Copy out all of the lines below, swapping "coordinates" for "position" wherever it occurs and changing nothing else. Leave the pictures out.
========================================================================
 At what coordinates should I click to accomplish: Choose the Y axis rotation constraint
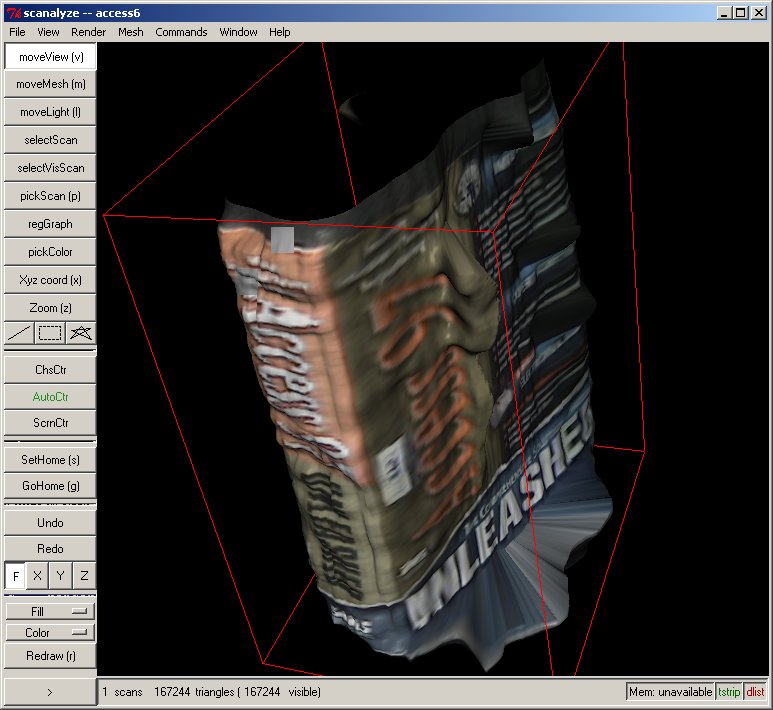point(61,576)
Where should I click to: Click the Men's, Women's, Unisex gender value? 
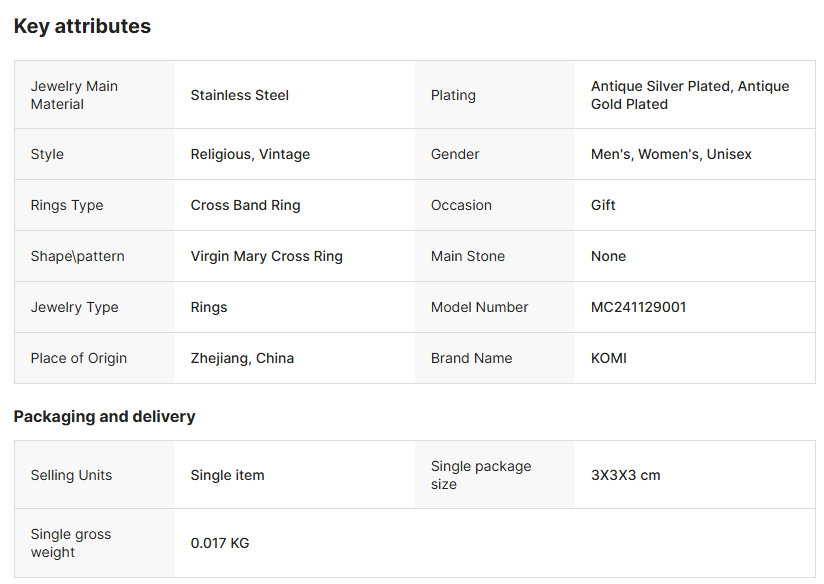pyautogui.click(x=671, y=154)
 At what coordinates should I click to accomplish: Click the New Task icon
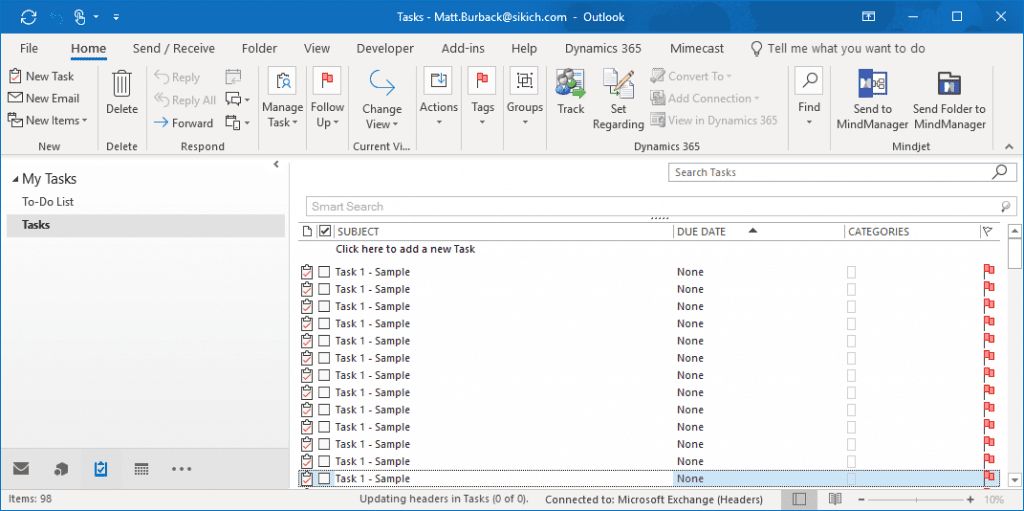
========================================================================
§ Answer for the task
 At what position should I click to accomplish: Choose the Y axis rotation constraint
point(61,576)
Where should I click to: Click the Men's, Women's, Unisex gender value? 
pyautogui.click(x=671, y=154)
 At what position should I click to accomplish: Click the New Task icon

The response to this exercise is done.